Task brief - Using the records that follow, tally the lines containing the word "reaction" and state only the count.

Input for this task -
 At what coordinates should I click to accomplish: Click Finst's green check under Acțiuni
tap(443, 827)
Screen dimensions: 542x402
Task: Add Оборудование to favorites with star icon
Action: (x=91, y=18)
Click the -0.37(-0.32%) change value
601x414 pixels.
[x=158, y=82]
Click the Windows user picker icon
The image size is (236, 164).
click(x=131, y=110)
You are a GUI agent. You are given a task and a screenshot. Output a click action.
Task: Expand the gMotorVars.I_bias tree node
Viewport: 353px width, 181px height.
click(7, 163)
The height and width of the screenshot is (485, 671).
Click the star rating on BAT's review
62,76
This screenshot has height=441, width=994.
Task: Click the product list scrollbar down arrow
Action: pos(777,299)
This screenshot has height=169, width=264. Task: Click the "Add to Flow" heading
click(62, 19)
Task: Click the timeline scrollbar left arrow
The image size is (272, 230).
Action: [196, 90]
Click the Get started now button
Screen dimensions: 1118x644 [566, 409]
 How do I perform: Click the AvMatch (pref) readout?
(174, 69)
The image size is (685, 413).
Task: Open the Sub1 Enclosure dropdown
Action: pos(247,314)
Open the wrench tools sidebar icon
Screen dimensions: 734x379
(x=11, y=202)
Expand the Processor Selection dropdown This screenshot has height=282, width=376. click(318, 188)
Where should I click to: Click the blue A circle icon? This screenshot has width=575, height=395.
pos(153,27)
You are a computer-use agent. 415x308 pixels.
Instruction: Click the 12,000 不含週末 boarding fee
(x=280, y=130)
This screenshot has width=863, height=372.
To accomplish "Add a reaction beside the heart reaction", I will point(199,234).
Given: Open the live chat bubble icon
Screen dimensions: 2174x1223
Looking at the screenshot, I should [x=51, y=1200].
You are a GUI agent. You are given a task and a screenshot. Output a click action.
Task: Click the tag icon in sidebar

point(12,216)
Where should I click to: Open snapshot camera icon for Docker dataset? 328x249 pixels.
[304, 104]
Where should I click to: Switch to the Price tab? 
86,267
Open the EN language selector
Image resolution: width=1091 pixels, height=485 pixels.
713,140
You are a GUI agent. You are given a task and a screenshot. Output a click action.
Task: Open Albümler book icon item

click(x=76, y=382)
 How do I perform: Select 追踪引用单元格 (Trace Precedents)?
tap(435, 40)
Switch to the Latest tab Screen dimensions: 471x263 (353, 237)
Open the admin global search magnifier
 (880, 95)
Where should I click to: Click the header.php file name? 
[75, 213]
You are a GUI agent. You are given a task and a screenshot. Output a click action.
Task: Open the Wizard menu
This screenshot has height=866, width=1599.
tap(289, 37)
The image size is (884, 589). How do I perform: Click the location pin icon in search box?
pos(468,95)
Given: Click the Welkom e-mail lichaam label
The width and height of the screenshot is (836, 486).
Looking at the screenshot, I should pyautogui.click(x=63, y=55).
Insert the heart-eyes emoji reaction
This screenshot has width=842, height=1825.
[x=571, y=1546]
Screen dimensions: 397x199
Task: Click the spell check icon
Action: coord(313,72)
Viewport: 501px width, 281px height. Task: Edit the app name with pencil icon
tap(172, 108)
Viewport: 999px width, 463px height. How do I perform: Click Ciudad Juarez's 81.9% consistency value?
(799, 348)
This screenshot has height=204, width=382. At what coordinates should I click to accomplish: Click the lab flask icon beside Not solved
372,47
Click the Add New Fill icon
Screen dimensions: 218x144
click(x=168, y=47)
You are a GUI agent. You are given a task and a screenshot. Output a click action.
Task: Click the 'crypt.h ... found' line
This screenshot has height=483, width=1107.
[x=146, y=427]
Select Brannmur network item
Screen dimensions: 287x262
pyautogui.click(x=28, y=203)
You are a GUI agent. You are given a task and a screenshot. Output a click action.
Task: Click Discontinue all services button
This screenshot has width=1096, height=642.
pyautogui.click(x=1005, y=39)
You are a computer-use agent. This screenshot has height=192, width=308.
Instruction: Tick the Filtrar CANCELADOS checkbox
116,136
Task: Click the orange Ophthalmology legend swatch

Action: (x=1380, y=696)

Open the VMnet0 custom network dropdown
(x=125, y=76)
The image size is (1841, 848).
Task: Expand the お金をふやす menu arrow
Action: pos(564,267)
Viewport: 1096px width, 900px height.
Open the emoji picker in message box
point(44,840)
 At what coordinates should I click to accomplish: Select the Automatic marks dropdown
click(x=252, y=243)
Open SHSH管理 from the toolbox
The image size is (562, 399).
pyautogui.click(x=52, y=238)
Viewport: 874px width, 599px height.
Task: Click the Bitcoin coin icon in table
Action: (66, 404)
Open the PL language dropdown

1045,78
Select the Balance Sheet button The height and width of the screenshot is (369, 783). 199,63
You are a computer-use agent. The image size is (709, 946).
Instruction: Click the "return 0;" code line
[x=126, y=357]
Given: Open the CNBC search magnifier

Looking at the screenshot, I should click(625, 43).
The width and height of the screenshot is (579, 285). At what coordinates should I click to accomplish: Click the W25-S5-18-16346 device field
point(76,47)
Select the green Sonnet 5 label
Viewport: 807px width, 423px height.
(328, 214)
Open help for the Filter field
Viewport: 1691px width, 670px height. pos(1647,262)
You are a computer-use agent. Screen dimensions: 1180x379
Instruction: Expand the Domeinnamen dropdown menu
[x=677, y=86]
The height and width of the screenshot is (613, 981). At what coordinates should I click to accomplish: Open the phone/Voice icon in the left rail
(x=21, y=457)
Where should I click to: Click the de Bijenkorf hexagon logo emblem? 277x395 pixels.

Completed exercise - 2